He jams the door shut and settles down to wait.
Francis Walsingham has not slept all night, and now, as gray dawn breaks, he walks into the Queen’s newly planted garden in Greenwich, among a lattice of hedges as high as his shins, watching the skeins of mist drift across the placid surface of the Thames.
He had not expected Sir Thomas Smith to be with the Queen at Greenwich, and the night before, when he and Beale had debouched from his barge to find it so, his heart had sunk. Without the explicit support of Lord Burghley and the Earl of Leicester, he cannot hope to bring any sort of accusation against Smith, but without doing so—without revealing that he knows Smith to be a traitor—he cannot admit the origins of his information about the threat to the Queen’s life.

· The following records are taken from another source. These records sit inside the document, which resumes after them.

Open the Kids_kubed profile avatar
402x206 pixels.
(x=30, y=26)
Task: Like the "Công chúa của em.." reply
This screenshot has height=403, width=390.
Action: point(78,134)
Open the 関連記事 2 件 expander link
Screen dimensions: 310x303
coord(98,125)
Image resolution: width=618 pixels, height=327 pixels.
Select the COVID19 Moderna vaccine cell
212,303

He had asked that she be moved to the Tower that very night.
“It is the safest stronghold we have,” he’d told Smith.
“How dare you come here, Walsingham,” Smith had shouted, “upsetting Her Majesty with your absurd scare stories.”

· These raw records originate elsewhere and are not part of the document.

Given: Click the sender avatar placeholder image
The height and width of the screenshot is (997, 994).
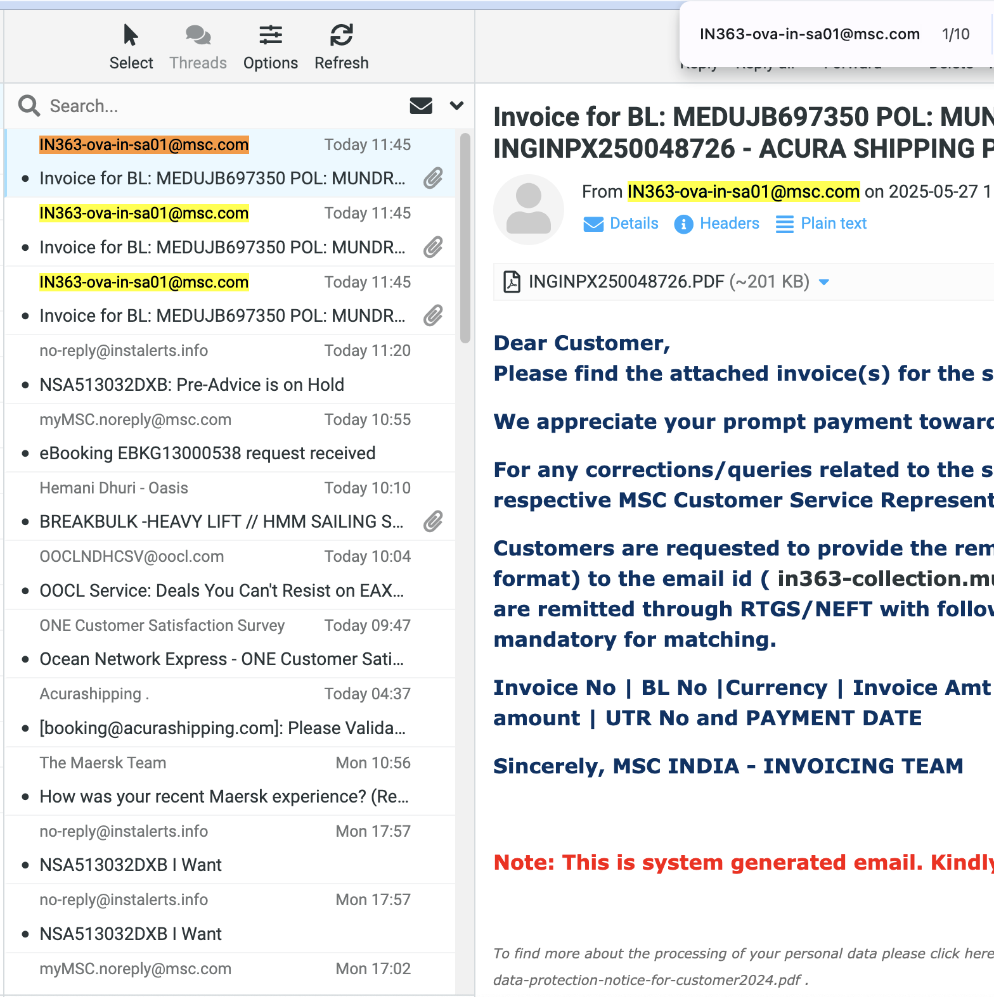Looking at the screenshot, I should click(528, 210).
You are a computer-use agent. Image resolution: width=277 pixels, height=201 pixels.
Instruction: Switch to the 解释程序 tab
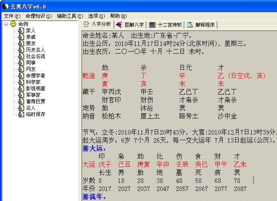[201, 25]
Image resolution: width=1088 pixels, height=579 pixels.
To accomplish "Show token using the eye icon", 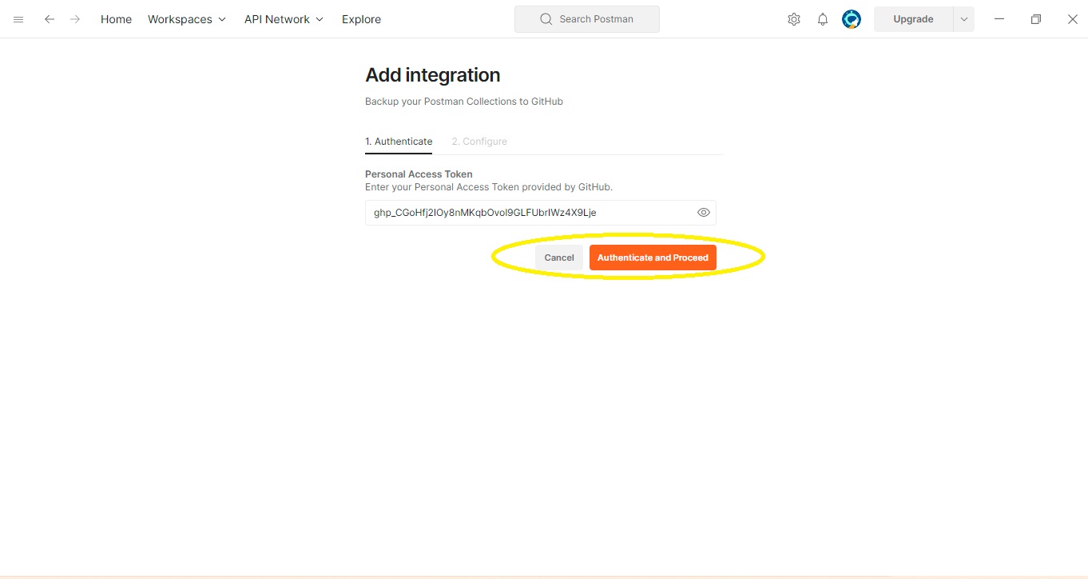I will pos(703,213).
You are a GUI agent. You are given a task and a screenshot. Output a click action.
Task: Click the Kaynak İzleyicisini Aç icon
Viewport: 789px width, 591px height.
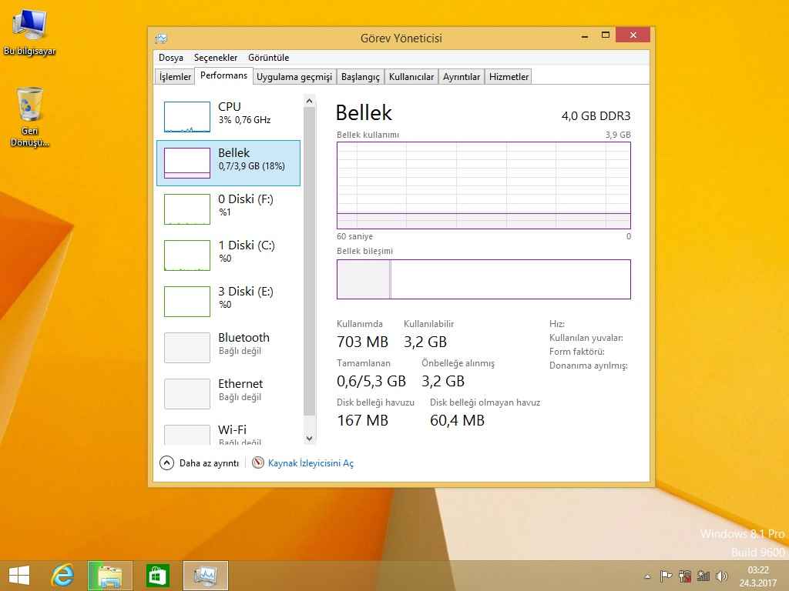(258, 463)
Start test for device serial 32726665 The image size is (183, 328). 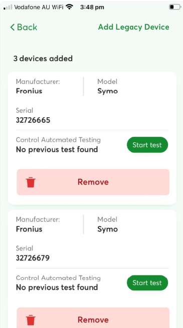pyautogui.click(x=147, y=145)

“Please let me see the Queen, Sir Thomas,” he’d asked.
“No, Walsingham, I will not, for I do not trust you.”
There was nothing Walsingham could do save keep close and remain vigilant. He and Beale had passed the night in the guardroom, doing what could be done: sending word to Burghley and to Leicester, summoning them to come urgently with as many troops of their own as was possible.
“Before then we have to move her to the Tower,” he tells Beale.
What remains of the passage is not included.